The above commit fixed handling overaligned TLS segments in libc's TLS Variant
I implementation, but rtld provides its own implementation for
dynamically-linked executables which lacks these fixes. Thus, port these
changes to rtld.
Details
Compile and run https://reviews.freebsd.org/P198 as a dynamic executable,
checking addresses are 4K-aligned and the values are correct. I have only
tested this on mips (specifically mips64); aarch64, arm, powerpc, powerpc64 and
riscv are untested, as well as mips32.
Diff Detail
- Repository
- rS FreeBSD src repository - subversion
- Lint
Lint Not Applicable - Unit
Tests Not Applicable
Event Timeline
libexec/rtld-elf/rtld.c | ||
---|---|---|
4707 ↗ | (On Diff #46025) | Perhaps add another MD macro for this expression. It could be also used in allocate_tls() and free_tls(). |
I tested this on RISC-V. It boots multiuser fine.
P198 test application gives this results:
root@qemu:~ # ./test1
&aligned_var_ie: 0x40048000
aligned_var_ie: 0x420043
&aligned_var_le: 0x40049000
aligned_var_le: 0x470048
Thanks, anything obviously wrong for 64-bit? Could you please print the value of register 13? Something like the following should work:
long r13; __asm__ ("addi %0,13,0" : "=r"(r13)); printf("r13: 0x%lx\n", r13); // as before ...
Fixed powerpc64's rtld_machdep.h (missed in the previous version), and introduced new calculate_tls_post_size MD macro.
Never mind, I'm an idiot, I just completely missed that there was a powerpc64 directory, rather than sharing an implementation with powerpc. Could you please check it's now fixed?

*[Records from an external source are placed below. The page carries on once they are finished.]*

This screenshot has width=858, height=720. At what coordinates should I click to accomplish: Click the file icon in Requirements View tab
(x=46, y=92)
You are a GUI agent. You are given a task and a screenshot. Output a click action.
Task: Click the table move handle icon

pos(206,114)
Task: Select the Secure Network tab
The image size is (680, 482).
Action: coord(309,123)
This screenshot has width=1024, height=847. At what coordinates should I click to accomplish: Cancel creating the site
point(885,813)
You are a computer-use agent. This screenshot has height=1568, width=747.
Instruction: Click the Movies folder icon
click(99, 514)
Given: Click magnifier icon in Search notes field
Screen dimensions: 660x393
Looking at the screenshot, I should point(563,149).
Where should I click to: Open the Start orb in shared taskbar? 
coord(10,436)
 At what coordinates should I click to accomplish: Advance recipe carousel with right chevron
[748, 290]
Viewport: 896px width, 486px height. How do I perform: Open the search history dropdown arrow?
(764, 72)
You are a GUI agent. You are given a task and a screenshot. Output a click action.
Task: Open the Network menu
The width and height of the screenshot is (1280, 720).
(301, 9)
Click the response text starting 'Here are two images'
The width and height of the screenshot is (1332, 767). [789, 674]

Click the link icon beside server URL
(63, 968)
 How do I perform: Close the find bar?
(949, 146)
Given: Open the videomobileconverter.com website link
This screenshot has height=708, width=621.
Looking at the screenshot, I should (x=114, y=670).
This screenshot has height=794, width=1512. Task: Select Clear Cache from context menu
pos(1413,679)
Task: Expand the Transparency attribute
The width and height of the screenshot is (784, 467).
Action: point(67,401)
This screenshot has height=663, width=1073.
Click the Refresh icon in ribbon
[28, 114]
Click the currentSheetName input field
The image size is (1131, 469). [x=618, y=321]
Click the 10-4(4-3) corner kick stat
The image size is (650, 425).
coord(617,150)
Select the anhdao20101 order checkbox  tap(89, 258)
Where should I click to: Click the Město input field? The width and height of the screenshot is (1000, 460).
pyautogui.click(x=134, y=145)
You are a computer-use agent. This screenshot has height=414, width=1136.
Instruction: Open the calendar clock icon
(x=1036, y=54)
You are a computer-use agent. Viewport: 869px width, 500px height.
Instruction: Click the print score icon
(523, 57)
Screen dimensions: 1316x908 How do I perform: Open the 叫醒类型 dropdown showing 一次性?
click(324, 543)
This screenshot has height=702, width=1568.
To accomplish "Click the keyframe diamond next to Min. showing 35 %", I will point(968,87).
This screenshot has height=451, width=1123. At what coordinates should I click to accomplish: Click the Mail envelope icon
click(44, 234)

@jrtc27_jrtc27.com latest version of the patch on -m64:
&aligned_var_ie: 0x810058000 aligned_var_ie: 0x420043 &aligned_var_le: 0x810059000 aligned_var_le: 0x470048
ARMv7:
root@poudriere-image:~ # ./a.out &aligned_var_ie: 0x20046000 aligned_var_ie: 0x420043 &aligned_var_le: 0x20047000 aligned_varle: 0x470048
Firstly, I want to say that this patch is OK. It only slightly changed memory layout for TLS segment (because it uses malloc_aligned()) which exposed unrelated bug in ARM TLS relocation.
Originally, I found that this patch breaks bash on armv7. It started to take that 'a' is non-alphanumeric character, 'x' is white space. Simply, all ctype related function (isspace()...) was broken because _ThreadRuneLocale thread local variable was not been cleared on start, but was point to invalid (but mapped) memory location.
And after 3 days of digging on this I think that I known why.
The R_ARM_TLS_TPOFF32 relocation is on ARM defined as "S + A – tp".
But, on https://svnweb.freebsd.org/base/head/libexec/rtld-elf/arm/reloc.c?revision=328834&view=markup#l328
we do "tmp = (Elf_Addr)def->st_value + defobj->tlsoffset + TLS_TCB_SIZE"
(note the /* XXX: FIXME */ above this line:) )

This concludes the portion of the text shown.